Aztreonam/avibactam was generally well tolerated and the pattern of reported AEs resembles those observed in the ceftazidime/avibactam clinical development programme, which also used additional metronidazole in patients with cIAI.16,17,25
In line with the hepatic safety profile of aztreonam monotherapy,12 drug-induced liver injury effects were expected and liver parameters were therefore monitored. AEs of ‘hepatic enzyme increased’ were reported in nine (26.5%) patients overall. Most of these AEs concerned asymptomatic transaminase elevations in patients in Cohort 1, the majority of which did not meet potentially clinically significant criteria based on laboratory parameter assessment and none of which met Hy’s law criteria.

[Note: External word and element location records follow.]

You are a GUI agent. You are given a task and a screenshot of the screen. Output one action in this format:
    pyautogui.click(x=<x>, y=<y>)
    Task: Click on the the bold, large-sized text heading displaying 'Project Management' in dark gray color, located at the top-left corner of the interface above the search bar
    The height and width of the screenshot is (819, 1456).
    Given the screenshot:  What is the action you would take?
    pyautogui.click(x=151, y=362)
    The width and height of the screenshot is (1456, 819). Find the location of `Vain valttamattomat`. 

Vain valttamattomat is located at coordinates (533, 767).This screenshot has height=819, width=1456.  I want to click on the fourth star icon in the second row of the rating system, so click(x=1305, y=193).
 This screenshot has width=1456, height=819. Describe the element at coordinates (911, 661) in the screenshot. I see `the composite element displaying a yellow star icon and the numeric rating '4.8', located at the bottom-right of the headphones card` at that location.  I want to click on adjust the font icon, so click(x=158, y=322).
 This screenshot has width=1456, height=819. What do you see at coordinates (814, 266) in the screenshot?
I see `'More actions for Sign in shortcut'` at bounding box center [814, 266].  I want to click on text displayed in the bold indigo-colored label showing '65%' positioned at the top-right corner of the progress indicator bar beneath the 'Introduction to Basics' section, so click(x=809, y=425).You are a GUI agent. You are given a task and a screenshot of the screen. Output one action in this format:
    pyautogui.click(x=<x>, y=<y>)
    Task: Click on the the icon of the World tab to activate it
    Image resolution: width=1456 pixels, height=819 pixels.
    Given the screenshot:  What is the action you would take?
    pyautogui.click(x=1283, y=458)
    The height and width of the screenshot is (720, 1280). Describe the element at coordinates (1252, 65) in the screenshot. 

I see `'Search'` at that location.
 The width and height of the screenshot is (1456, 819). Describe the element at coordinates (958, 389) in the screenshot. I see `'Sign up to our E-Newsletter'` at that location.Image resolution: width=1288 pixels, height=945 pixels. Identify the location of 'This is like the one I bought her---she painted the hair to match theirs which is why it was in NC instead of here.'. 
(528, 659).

Procedural injuries to the liver, or medical history, such as diabetes, steatosis, cholelithiasis or chronic hepatitis C, may have contributed to the occurrence of transaminase elevations; severe cIAI, surgery and anaesthetics can also result in increases in liver enzymes.26–28 In addition, most patients received concomitant medications, such as paracetamol or additional antibiotics, which are known to have potential effects on the liver.29
Of note, elevations in liver transaminases associated with aztreonam are usually reversible with treatment discontinuation and typically occur without overt signs or symptoms of hepatobiliary dysfunction.12 This is reflected by the observations in the current study, in which most of the AEs relating to liver enzyme increases were asymptomatic and recovered during the study.
The incidence of diarrhoea was slightly higher than the safety profile presented in the aztreonam summary of product characteristics (SmPC);12 it is difficult to assess whether this is due to a true increase in incidence or underlying intra-abdominal pathology. The increase in occurrence of diarrhoea is not considered to be of clinical significance, as events were mild and mostly resolved before the LFU visit. None were related to C. difficile. Nevertheless, the finding should be investigated further in future studies.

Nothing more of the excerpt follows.